Posted on the 10 November 2011 by Phil's Stock World @philstockworld

CSC - Computer Sciences Corp. – Bearish traders snapped up put options on the provider of information technology services straight out of the gate this morning, a sign the already hard-hit stock may have further to fall before the current calendar year concludes. Shares in Computer Sciences Corp. opened sharply lower, one day after the company reduced its fiscal 2012 profit estimate and reported a second-quarter net loss of $2.88 billion. Excluding some items the company earned $0.94 a share in the quarter, more than the $0.68 a share anticipated by analysts, on average.
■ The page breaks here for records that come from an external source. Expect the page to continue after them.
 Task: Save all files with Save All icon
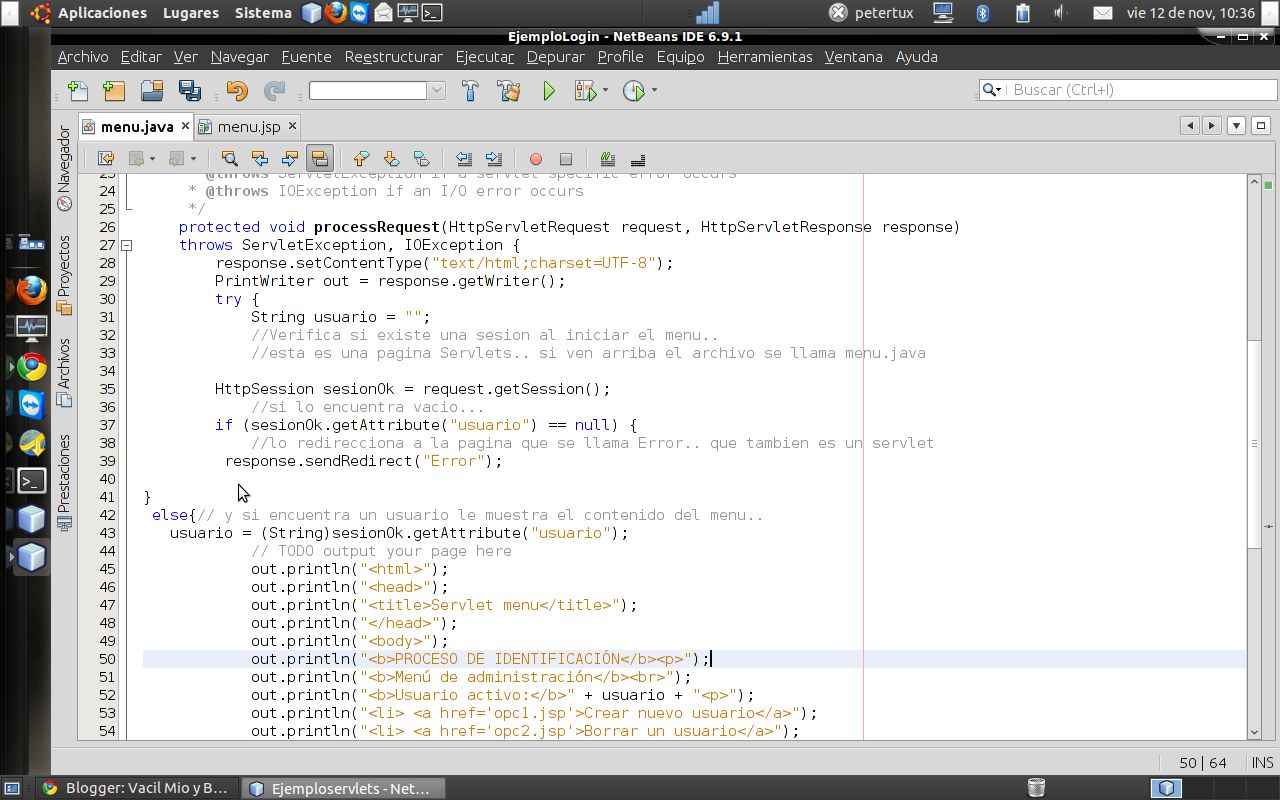point(188,90)
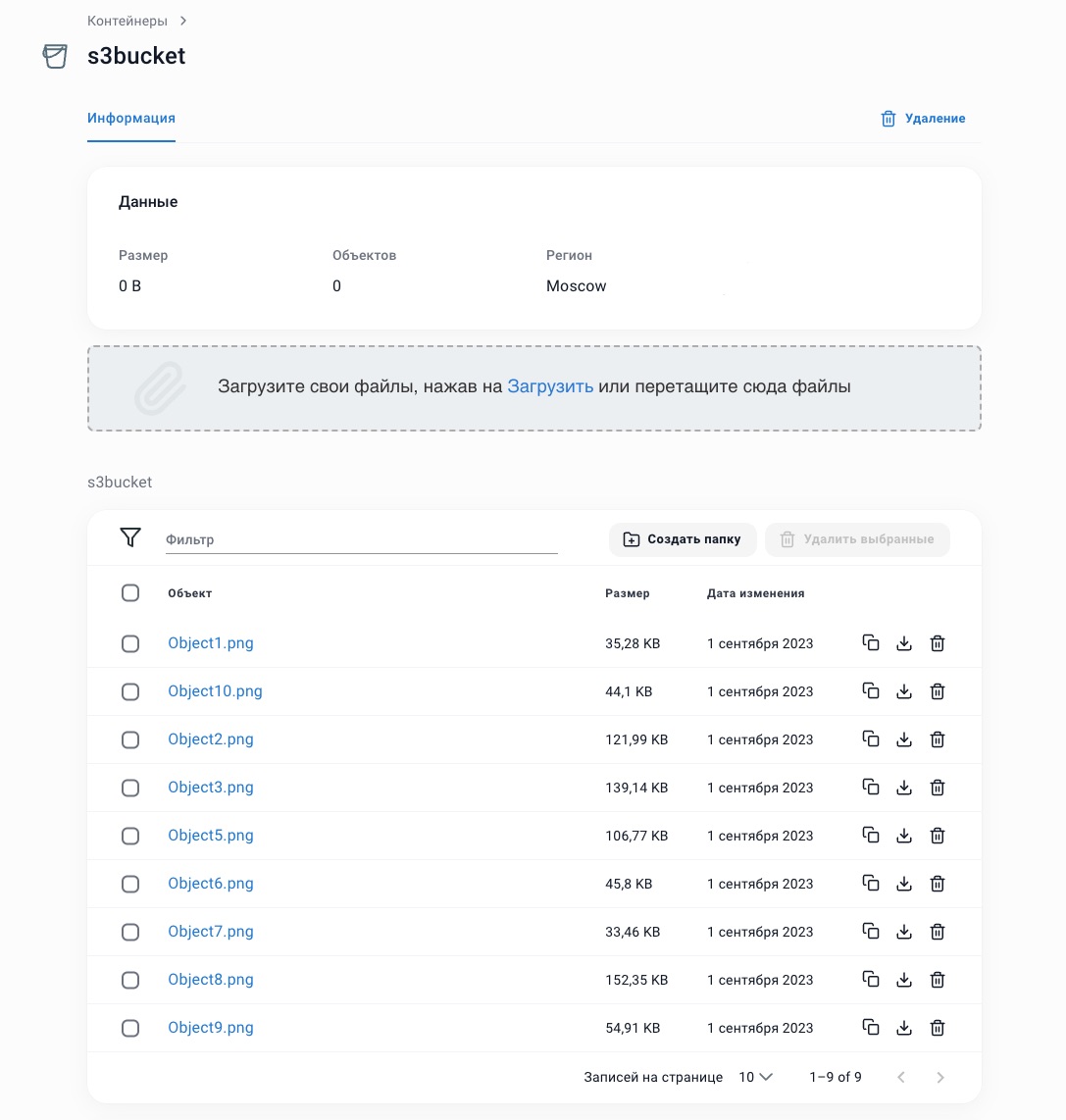
Task: Click the Загрузить upload link
Action: (550, 386)
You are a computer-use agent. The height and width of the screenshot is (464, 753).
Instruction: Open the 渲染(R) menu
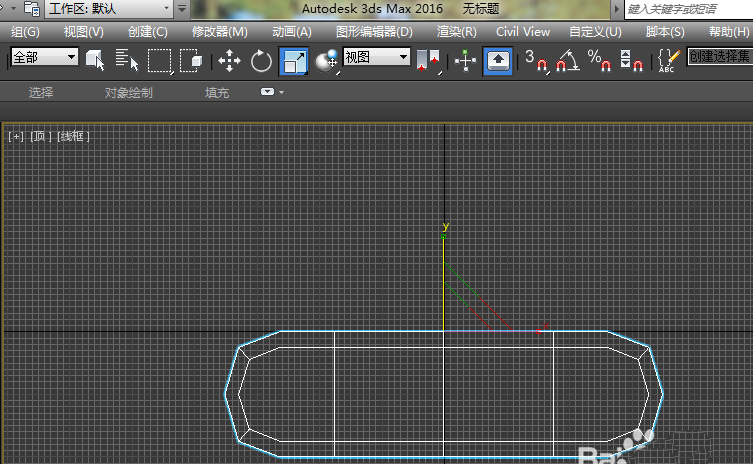[x=456, y=32]
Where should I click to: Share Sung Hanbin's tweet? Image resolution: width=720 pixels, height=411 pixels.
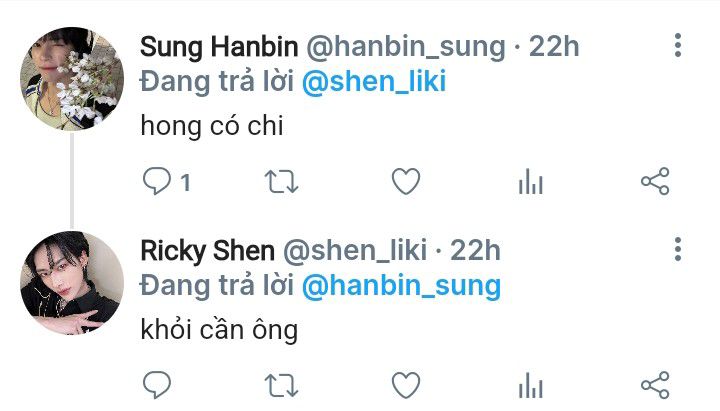(655, 181)
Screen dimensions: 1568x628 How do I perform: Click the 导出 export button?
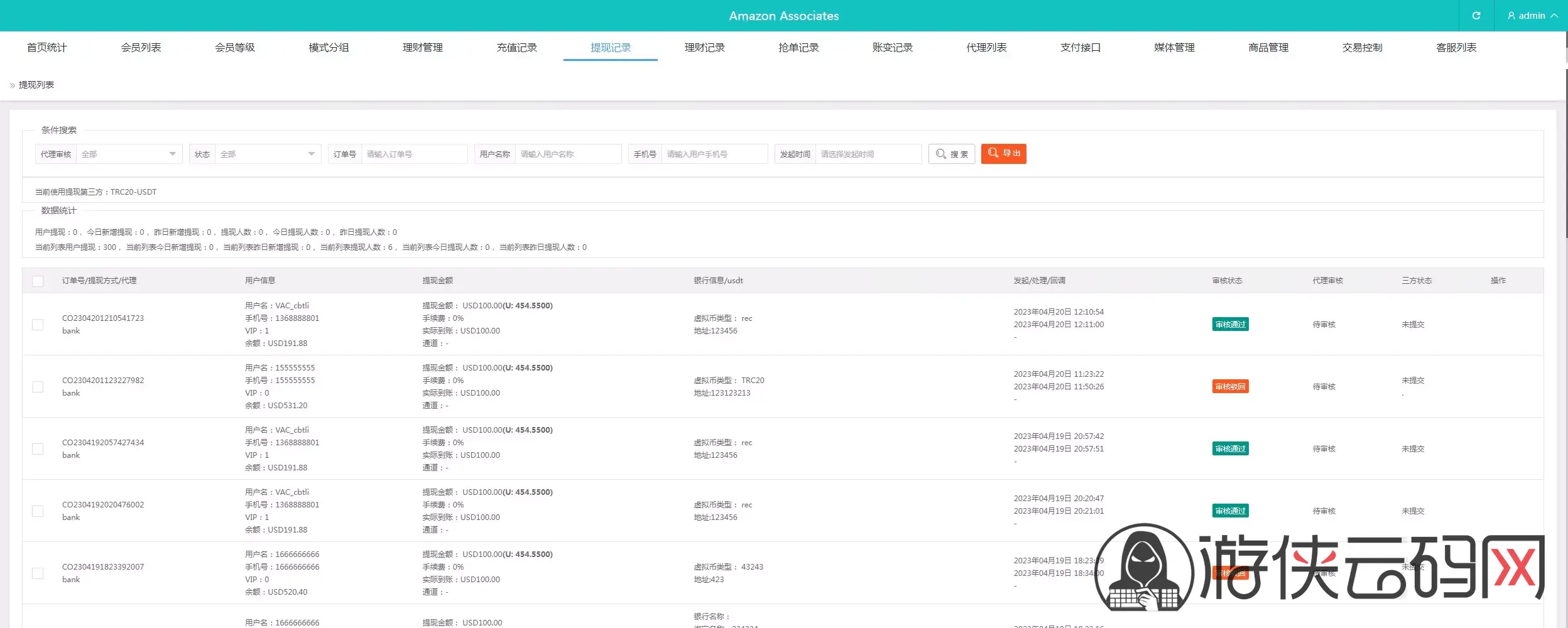[x=1003, y=154]
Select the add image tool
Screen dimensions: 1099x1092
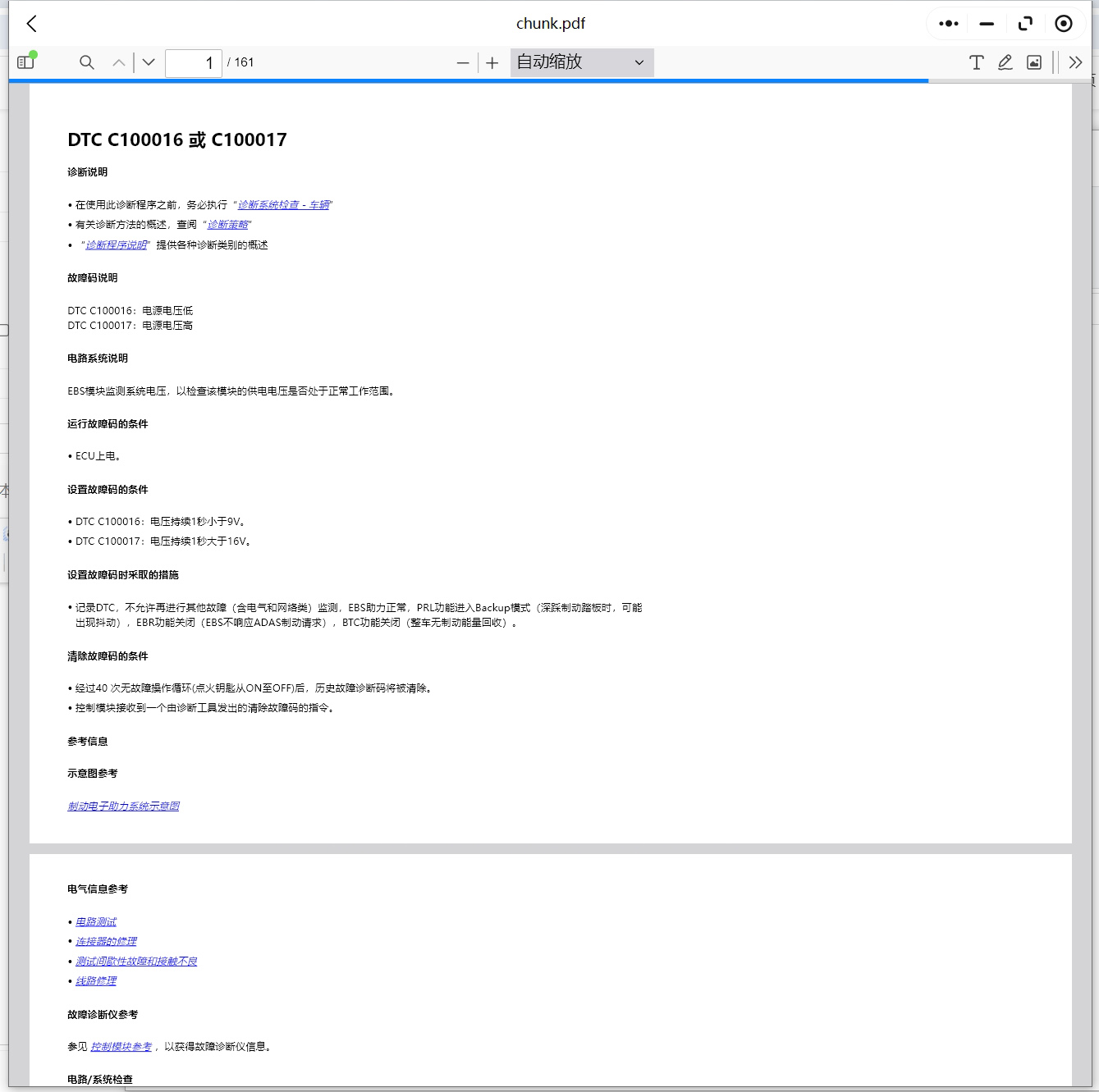pos(1034,62)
CSC’s shares closed Wednesday’s session down 15.0%, and extended losses on Thursday, falling 8.0% this morning to an intraday low of $25.67. The stock was cut to ‘Underweight’ from ‘Neutral’ at JPMorgan today. Investors positioning for the stock to continue to decline picked up deep out-of-the-money November and December expiry puts that look for the price of the underlying to suffer additional double-digit declines in the near future. Bears populating the front month picked up more than 700 puts at the Nov. $25 strike for an average premium of $0.58 each, and purchased some 400 put options at the lower Nov. $22.5 strike at an average premium of $0.15 a-pop. Options volume on the stock is heaviest, however, in the December expiry. One trader appears to have purchased a block of 5,000 put options at the Dec. $20 strike for a premium of $0.30 each. The put player may profit at expiration next month in the event that CSC shares plunge 23.25% off today’s low of $25.67 to breach the effective breakeven price of $19.70. Finally, Dec. $22.5 strike puts were popular this morning, as well, with some 1,300 of the options having been purchased for an average premium of $0.59 apiece. Computer Sciences Corp. shares are down a staggering 55.0% off the February 8, 2010, 52-week high of $56.51. Options implied volatility on CSC is up better than 40.0% to stand at 69.2% as of 11:50 AM in New York.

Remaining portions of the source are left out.